─── LISTING

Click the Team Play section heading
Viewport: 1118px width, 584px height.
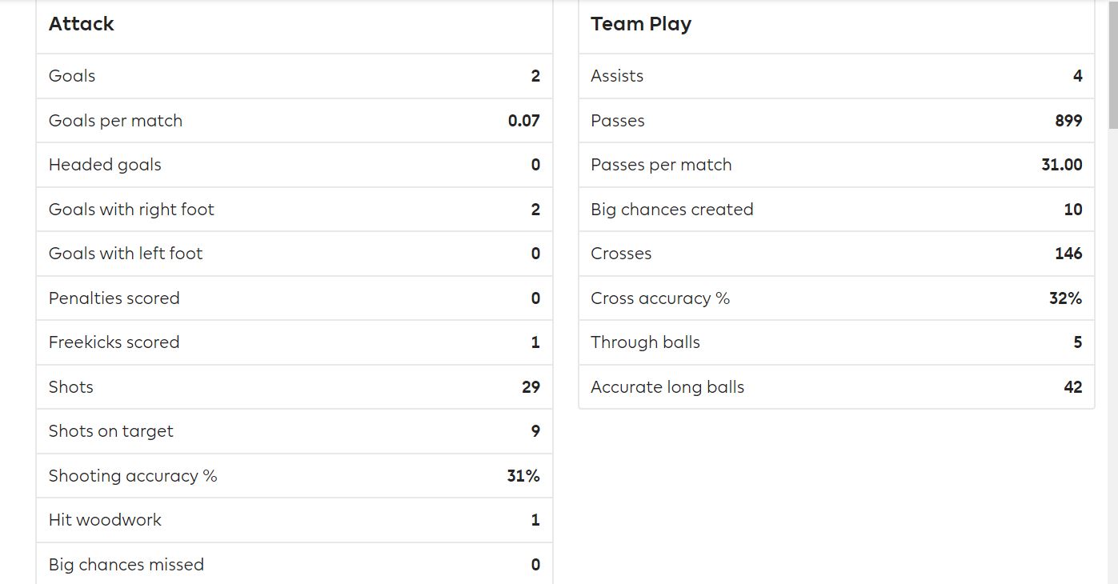(641, 24)
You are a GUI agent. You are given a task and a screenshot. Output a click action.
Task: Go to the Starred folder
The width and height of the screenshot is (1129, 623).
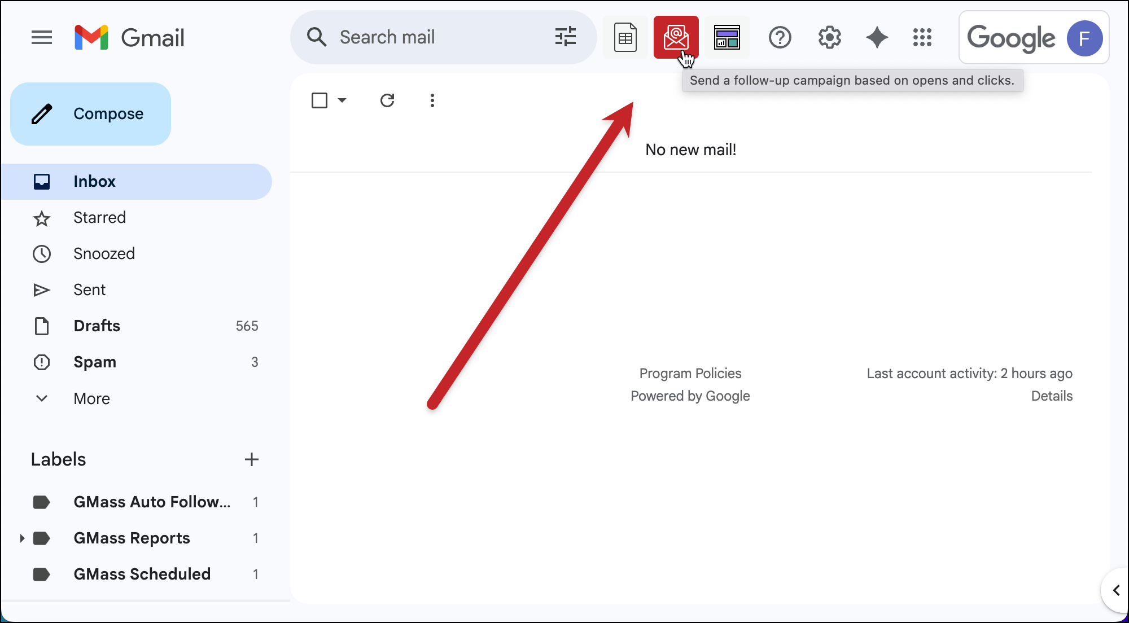tap(99, 218)
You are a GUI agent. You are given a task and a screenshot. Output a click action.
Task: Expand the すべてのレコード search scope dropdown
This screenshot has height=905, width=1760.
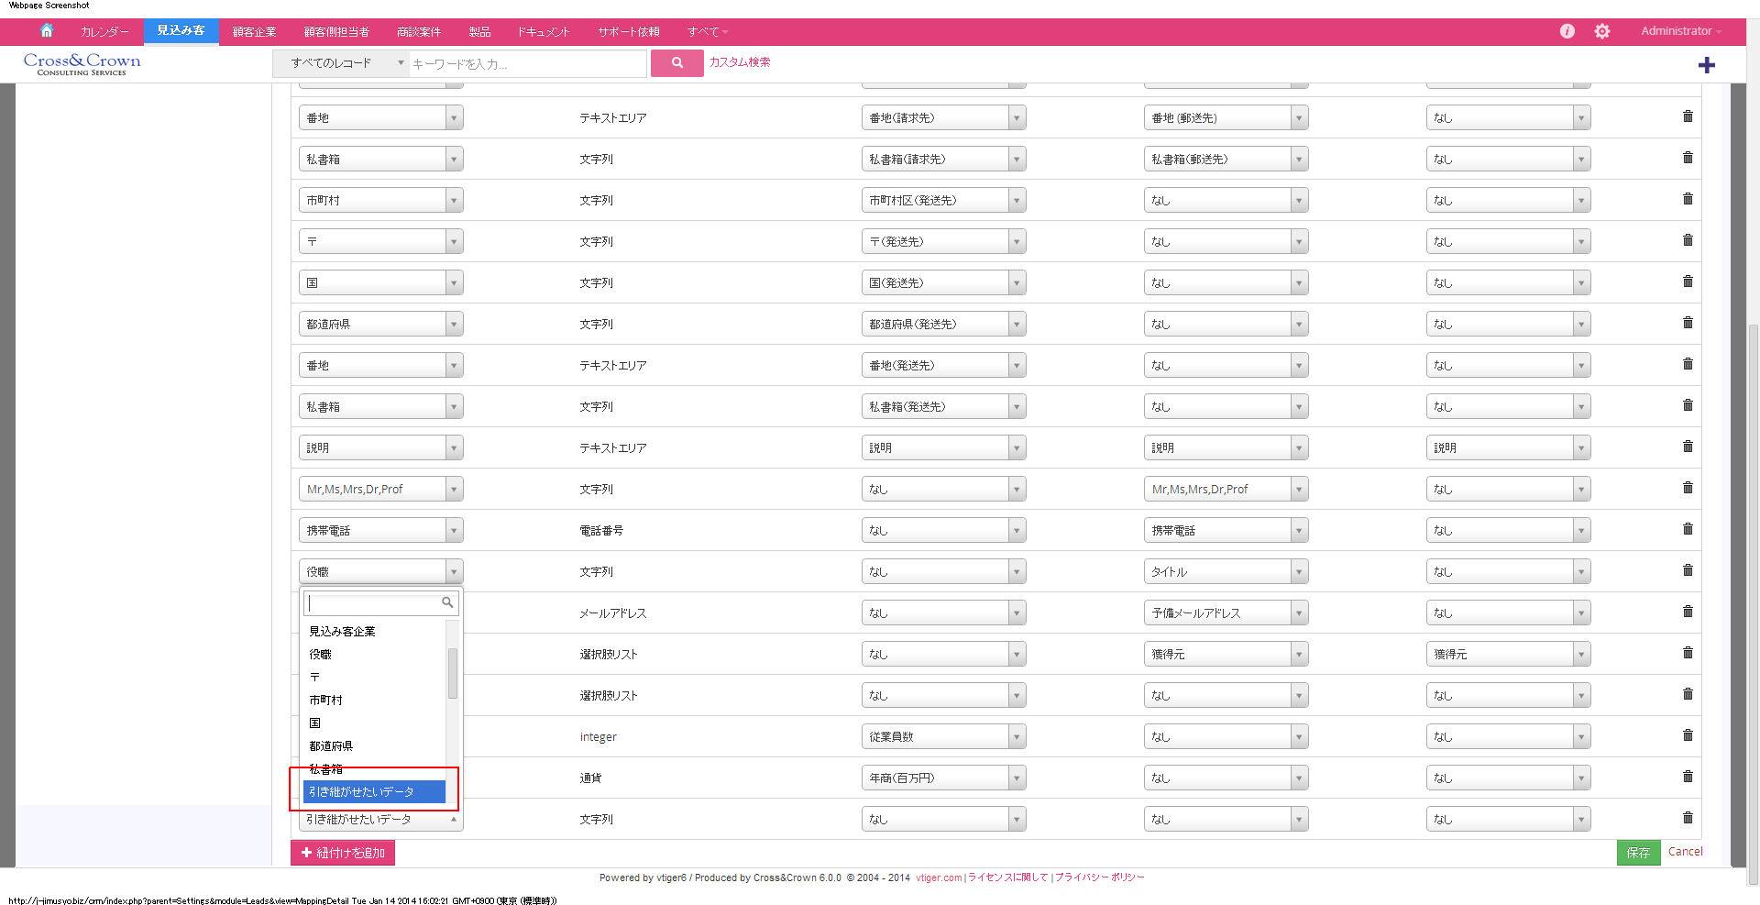[x=340, y=63]
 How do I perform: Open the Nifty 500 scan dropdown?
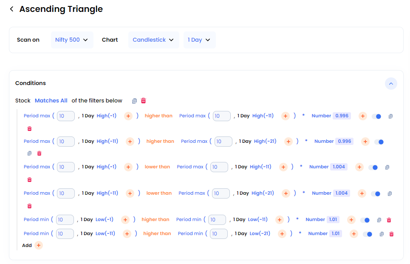(72, 40)
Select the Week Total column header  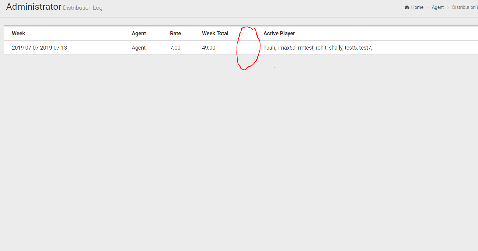(215, 33)
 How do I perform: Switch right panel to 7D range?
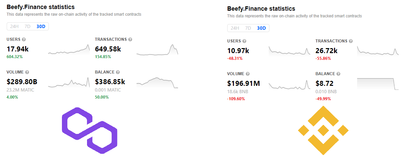[x=248, y=28]
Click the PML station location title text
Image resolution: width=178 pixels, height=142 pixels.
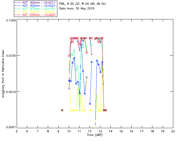pos(83,4)
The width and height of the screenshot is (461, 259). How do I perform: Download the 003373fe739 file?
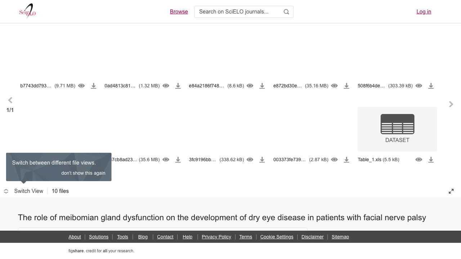346,160
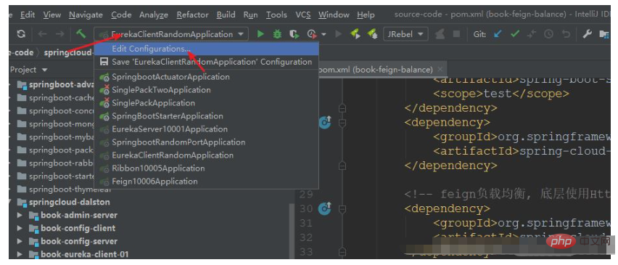Open the EurekaClientRandomApplication run configuration dropdown
This screenshot has height=265, width=618.
[x=171, y=34]
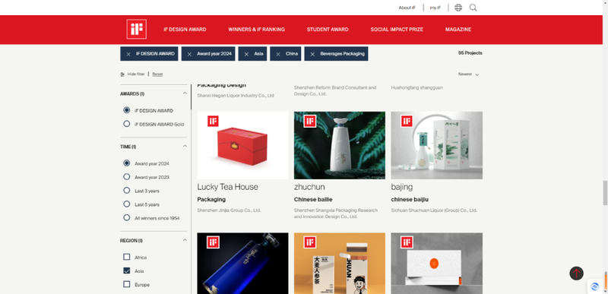The image size is (608, 294).
Task: Open the About iF link
Action: click(407, 8)
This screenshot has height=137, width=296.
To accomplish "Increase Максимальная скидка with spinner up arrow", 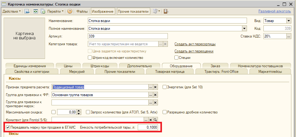I will coord(79,111).
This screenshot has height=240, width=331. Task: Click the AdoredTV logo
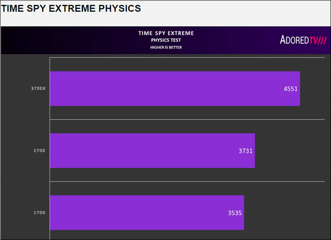[x=303, y=40]
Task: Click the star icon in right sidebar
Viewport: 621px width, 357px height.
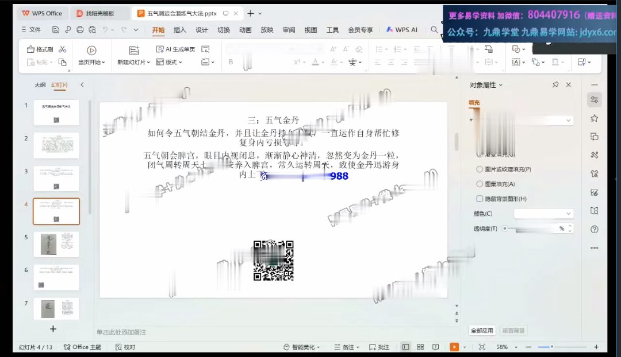Action: click(x=595, y=118)
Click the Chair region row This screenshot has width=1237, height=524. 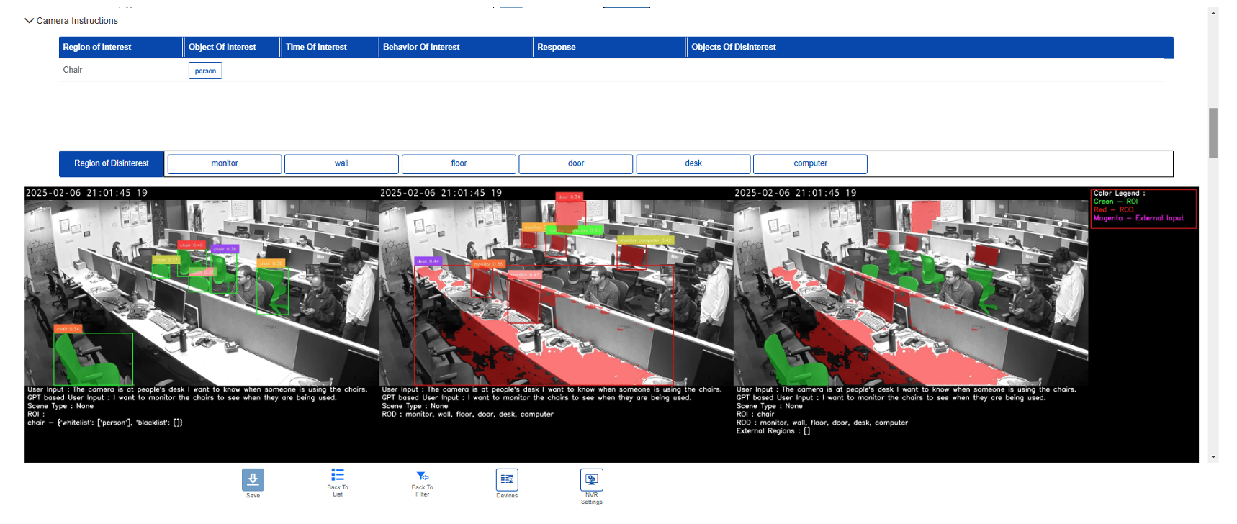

──────

• PROBLEM DETAILS
Copy the rows word for word, starting at the line that contains "Task: Click the star icon in right sidebar" and ending at the last line of the rows, with both ends included. Leave the pictures out of your answer.

• OUTPUT OF THE TASK
Task: Click the star icon in right sidebar
Viewport: 621px width, 357px height.
Action: click(x=595, y=118)
Click the Chair region row This screenshot has width=1237, height=524. 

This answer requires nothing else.